Vijayanagara Sri Krishnadevaraya University
- Type: Public
- Established: 2010; 16 years ago
- Affiliations: UGC, NAAC
- Chancellor: Governor of Karnataka
- Vice-Chancellor: Saheb Ali
- Location: Ballari, Karnataka, India
- Campus: Rural;
- Website: vskub.ac.in

= Vijayanagara Sri Krishnadevaraya University =

State University in Karnataka

Vijayanagara Sri Krishnadevaraya University, Ballari, (VSKU) is a public university established in 2010 by the Government of Karnataka in Ballari district of Karnataka, India through the Karnataka State Universities Act, 2000. It has been named after Krishnadevaraya, former emperor of the Vijayanagara Empire. VSKU previously was a post graduate center of Gulbarga University, Kalaburagi and later become independent university in the year 2010. Recently VSKU has celebrated its Decennial ceremony on 27 July 2020.

VSKU has jurisdiction of three districts: Ballari, Koppal and Vijayanagara district. It has three post graduate centers, the main campus Jnana Sagara is at Vinayaka Nagar, Ballari which is spread at about 95.37 acres, houses all the key administrative departments of the university as well as 19 post graduate departments with 21 post graduate programmes. Among three post graduate centers one of the center is located at Nandihalli in Sandur tehsil of Ballari district which currently offers 10 post graduate programs. Another two campuses were started at Koppal (Established in 2016) and Yelburga (Established in 2017) tehsil, both in Koppal district, offering 10 and 7 post graduate programs respectively.

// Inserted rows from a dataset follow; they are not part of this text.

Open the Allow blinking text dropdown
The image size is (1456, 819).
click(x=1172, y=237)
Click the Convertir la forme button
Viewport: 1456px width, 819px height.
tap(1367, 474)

==Departments of Pure Sciences and Technology==
- Department of Biochemistry
- Department of Biotechnology
- Department of Botany
- Department of Chemistry
- Department of Industrial Chemistry
- Department of Computer Science
- Department of Mathematics
- Department of Physics
- Department of Zoology

==Departments of Social Sciences and Humanities==
- Department of History and Archeology
- Department of Political science
- Department of Sociology
- Department of Journalism and Mass communication
- Department of MSW

==Departments of Language Studies==

- Department of English

==Post graduate centers==
- Post Graduate Center Koppal(PGCK)
- Post Graduate Center Nandihalli (PGCN) Sandur
- Post Graduate Center Yelburga (PGCY)

==Library==
The Library was established in University campus in 2010.